PROMPT:
Using the data beneath this instruction, retype only the lines from the one that contains "Task: Click plus" down to the one that contains "Screen dimensions: 1267x837", both included, exactly as they appear.

DATA SECTION:
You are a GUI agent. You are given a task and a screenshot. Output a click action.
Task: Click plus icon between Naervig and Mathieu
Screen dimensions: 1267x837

==

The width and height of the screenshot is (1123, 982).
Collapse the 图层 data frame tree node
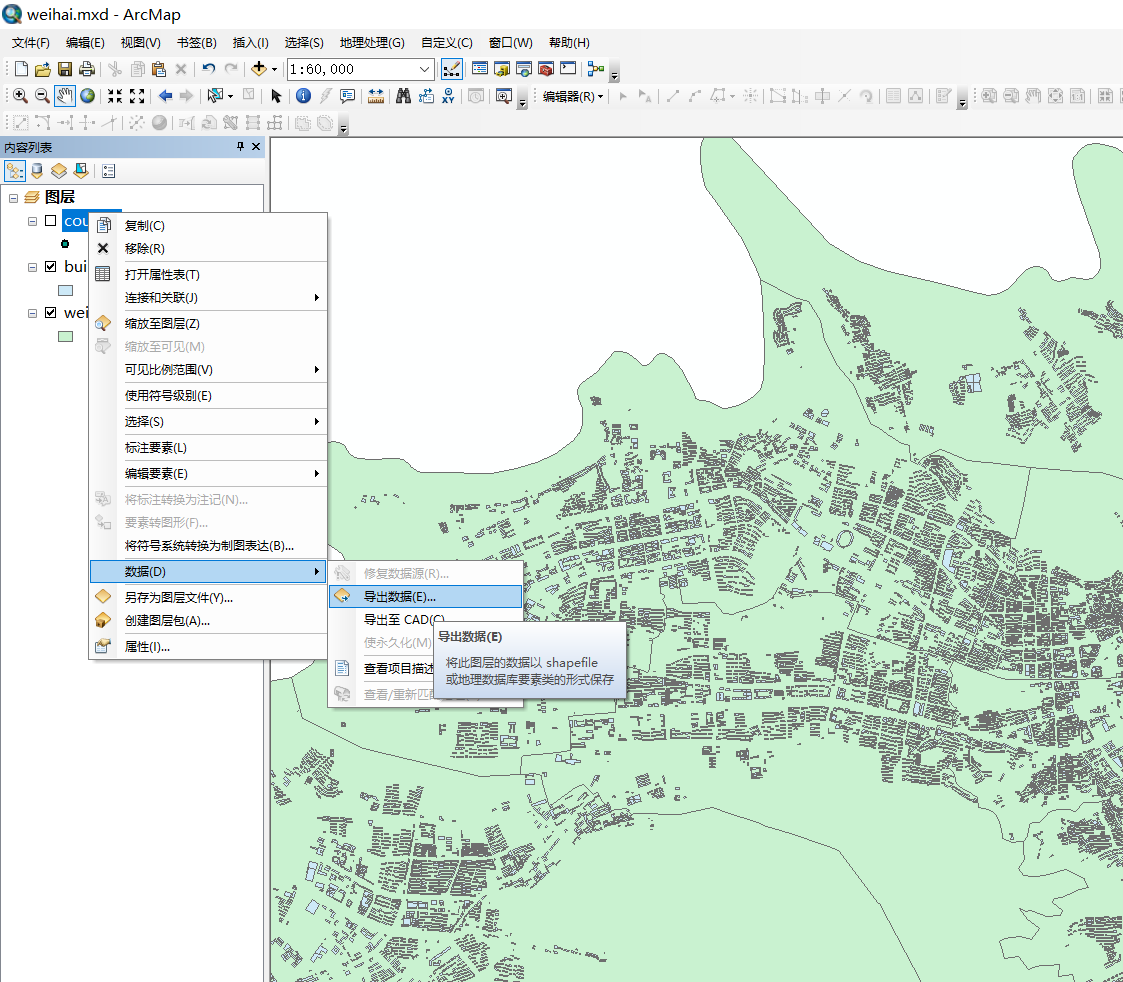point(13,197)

EXPECTED OUTPUT:
Task: Click plus icon between Naervig and Mathieu
Screen dimensions: 1267x837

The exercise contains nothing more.